修行(つっこみ)のside story

「起きてくださいイノリ」


──早朝、涼やかな声と共に、俺は目を覚ます。

 俺が目を開いたのを見ると、側にいた彼女は、にこやかに笑いかけてきた。

 何度も聞いた台詞だ。どこか懐かしいようにも思える。

 なんだか可笑しく思えてきて、俺はクスッと笑ってしまった。

 そうだ。あの頃は刺激のない毎日だったが、平穏で幸せだったかも知れない。

 今となっては思い出の一ページだ。しかし、日常が崩れ去った後でも、彼女が側にいてくれるなら、充分幸せだと言えるのかな。

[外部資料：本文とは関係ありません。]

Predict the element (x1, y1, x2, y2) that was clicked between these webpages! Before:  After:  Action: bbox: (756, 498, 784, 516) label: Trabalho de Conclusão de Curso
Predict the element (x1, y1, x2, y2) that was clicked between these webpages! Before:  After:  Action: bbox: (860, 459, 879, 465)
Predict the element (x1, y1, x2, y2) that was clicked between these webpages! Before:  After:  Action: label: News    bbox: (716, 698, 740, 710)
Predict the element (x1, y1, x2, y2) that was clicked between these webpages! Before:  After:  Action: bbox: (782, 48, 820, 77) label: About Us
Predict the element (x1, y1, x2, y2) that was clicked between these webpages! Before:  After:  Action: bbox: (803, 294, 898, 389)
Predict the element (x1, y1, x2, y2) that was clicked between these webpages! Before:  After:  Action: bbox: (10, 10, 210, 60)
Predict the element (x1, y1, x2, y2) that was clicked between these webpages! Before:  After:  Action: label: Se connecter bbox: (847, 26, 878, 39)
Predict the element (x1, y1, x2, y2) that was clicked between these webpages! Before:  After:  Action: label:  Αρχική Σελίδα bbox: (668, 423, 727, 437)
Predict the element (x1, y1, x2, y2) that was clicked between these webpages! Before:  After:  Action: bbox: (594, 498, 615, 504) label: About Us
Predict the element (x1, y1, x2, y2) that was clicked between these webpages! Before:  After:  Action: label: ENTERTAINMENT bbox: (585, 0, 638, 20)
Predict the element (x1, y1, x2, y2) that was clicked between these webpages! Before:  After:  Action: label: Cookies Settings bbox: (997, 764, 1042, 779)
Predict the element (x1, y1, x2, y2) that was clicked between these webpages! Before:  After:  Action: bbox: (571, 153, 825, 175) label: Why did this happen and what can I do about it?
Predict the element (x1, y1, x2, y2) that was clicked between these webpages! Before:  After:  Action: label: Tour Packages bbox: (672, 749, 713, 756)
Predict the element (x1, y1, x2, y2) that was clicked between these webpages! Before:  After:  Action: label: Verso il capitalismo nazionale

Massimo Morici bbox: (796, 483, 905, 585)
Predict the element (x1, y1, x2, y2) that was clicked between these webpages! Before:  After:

 なんて事ない日常の一コマ。だが俺は、その一瞬に幸せの片鱗を垣間見た。

 またこの時を思い出して、あの頃は幸せだったと思い返す日があるかも知れない。

 その時も彼女は、俺の側にいてくれるだろうか。

 例えこの日常が再び崩れ去ろうと、彼女だけは守って見せよう。

 俺はその決意を胸にしまって、再び瞼を閉じた」

「……」

「………」

「………イノリ?」

「………」

「下手なモノローグを言って、いい感じにまとめないで貰えませんか?」

「……zzz」

「寝ないで下さい!!」


 うるさいな。


「なんだ? 下僕の分際で俺の二度寝の邪魔をしようというのか阿婆擦れめ」

「落差が酷いです!」


 耳元で甲高い声を出されると、頭が痛くなってくる。《探知》で聴覚が常人より鋭くなっている俺には酷である。

 あ、ちなみに断じて朝チュンなどではないぞ。


「もう朝ですよ! しかも早朝じゃなくて、昼近いです。いい加減起きてください」

「と言ってもな、俺はさっき寝始めたばかりなんだ。つか吸血鬼なのに夜行性じゃないお前がおかしい」


 アリーヤは吸血鬼化したのだが、どうも俺の吸血鬼とは少し違うようだ。

 アリーヤは昼でもステータスが十分の一にならない。

 デイウォーカーと言う奴だろうか。羨ましい限りである。

 しかも、そのステータスはそれぞれ吸血鬼になる前の十倍になっているらしい。ずいぶん強くなったなふざけんな。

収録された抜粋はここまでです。